An investment study recently found that investors generally do not select the lowest cost investment. This has important implications in the selling of annuities. Three different groups were shown four S&P 500 Index mutual funds offered by four different fund families. They were given summary sheets showing performance, stocks held and fees. Keep in mind that the stocks held by each fund were identical because they each duplicate the S&P 500. The only difference is the annual management fee charged.
As rational economic beings, if two products are identical we would buy the least expensive product, but 81 percent of the participants in this study did not choose the cheapest fund.
Why did these bright people typically choose to pay more? They did not know how to compare returns.The investors largely based their decisions on the annualized return since the fund began and on the last 12-month return period reported by the fund. Yet there are problems with these timeframes. If one fund’s inception was at the beginning of the last bull market their returns look good, but if another fund began at the beginning of a bear market the overall returns would not look as good.

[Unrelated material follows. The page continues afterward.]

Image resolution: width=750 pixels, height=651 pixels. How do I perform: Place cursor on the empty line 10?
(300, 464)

It turned out the higher fee index funds happened to have start dates that included more up stock years than the lower fee funds, and thus had higher returns since inception.

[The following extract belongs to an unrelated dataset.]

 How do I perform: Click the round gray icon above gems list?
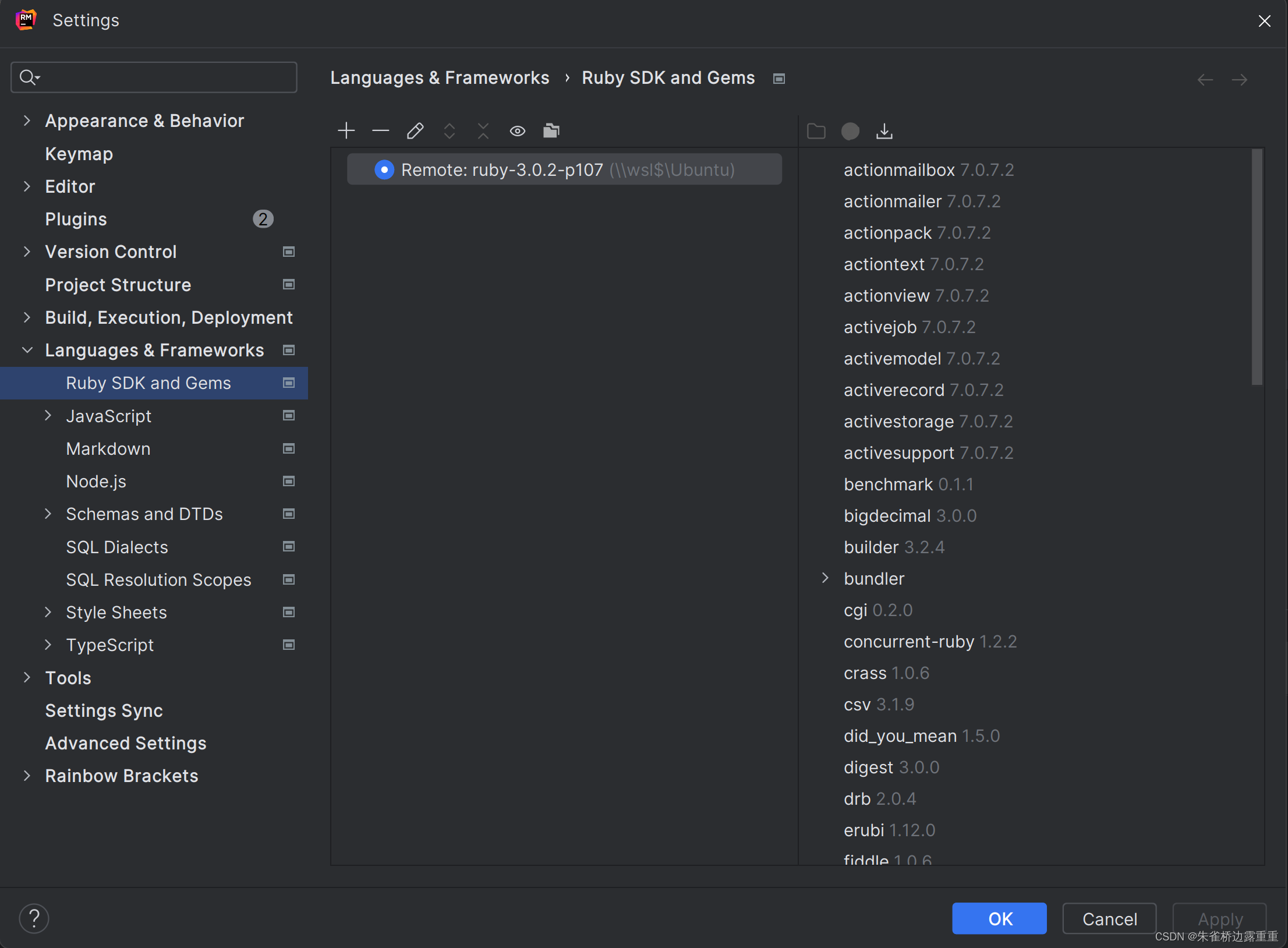(850, 131)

The other problem was the 12-month periods were different; some showed the last calendar year, another used a September 30th close, and so on.
To see how much the end date matters consider the 12-month return for the S&P 500 was 3.5 percent for calendar year 2007 but it was 14.3 percent for a year ending September 30, 2007. I believe the main reason for the mostly poor choices in the study was due to “vividness bias,” wherein humans are subconsciously disposed to respond most favorably to what they see as the biggest stimulus, in this case the largest number observed.